When new PDB entries are deposited, the source taxonomy is validated against the NCBI taxonomy database and the tax_id is determined. The DBREF data is extracted and sent to the UniProt group who validate those proteins which have UniProt cross-references and determine the UniProt reference for those with only Genbank or EMBL cross-references. During the validation process, the UniProt group can directly access data in the PDBe production database, via views, which greatly facilitates the validation process. If an existing UniProt entry matching the sequence cannot be found, a new TrEMBL entry is created for that sequence. The validated taxonomy and DBREF data are stored in the PDBe production database.
Using the validated DBREF, the residue-level mapping is carried out as described above and the validated taxonomy, DBREF and mappings are loaded into the PDBe production database, which contains the rest of the data for the PDB entries. A series of views in the PDBe production database are made available to the UniProt group, who can then automatically access the structural information they need for inclusion in UniProt entries.
As both the PDBe and UniProt databases are stored in Oracle databases connected by database links, it greatly simplifies the problem of each database keeping track of changes in the other and facilitates the corresponding update of data in each database.
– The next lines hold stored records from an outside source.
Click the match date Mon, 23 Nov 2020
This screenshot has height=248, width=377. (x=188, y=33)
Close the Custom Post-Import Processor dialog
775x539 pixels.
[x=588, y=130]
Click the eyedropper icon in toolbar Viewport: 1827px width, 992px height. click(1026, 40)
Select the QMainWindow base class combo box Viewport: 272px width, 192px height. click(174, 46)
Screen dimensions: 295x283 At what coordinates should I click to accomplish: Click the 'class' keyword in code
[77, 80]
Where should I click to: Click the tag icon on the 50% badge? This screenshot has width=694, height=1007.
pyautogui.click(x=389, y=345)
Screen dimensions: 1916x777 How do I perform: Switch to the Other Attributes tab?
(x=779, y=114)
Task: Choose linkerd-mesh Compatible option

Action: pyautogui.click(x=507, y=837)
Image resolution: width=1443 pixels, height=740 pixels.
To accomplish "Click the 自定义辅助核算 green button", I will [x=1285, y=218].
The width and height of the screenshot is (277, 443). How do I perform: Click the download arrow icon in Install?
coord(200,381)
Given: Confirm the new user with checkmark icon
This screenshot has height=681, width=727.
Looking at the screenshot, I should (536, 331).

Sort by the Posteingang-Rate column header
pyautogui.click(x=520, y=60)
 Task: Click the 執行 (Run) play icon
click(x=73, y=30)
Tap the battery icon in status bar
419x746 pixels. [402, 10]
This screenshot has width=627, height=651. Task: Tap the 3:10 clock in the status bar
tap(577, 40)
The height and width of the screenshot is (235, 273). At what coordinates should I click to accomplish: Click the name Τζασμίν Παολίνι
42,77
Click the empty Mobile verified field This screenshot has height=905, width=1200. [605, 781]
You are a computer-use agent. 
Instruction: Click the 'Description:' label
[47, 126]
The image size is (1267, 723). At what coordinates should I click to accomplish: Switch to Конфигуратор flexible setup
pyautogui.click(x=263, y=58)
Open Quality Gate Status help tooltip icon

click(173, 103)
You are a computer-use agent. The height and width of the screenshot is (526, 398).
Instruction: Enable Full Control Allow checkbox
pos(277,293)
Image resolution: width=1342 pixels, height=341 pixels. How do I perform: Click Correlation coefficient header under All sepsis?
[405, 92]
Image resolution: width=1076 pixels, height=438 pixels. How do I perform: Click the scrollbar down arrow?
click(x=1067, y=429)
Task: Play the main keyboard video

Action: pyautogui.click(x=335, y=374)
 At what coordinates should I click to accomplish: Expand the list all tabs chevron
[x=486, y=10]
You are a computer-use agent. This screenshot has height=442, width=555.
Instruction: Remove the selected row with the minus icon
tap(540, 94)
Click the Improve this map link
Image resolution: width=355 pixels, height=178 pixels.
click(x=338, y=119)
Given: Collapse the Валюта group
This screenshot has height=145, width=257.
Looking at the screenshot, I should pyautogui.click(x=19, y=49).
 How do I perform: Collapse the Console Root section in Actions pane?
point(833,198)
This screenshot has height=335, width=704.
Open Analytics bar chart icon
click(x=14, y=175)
For example, if the CRC64 of a sequence in the UniProt database changes, it is simple to determine that the sequence needs to be re-mapped in PDBe. Similarly it is possible to keep track of when a UniProt accession code becomes secondary or changes in the protein ID or the taxonomy of a particular UniProt entry. This is critical at a time when UniProt is demerging many entries, so that each accession code becomes associated with a single tax_id.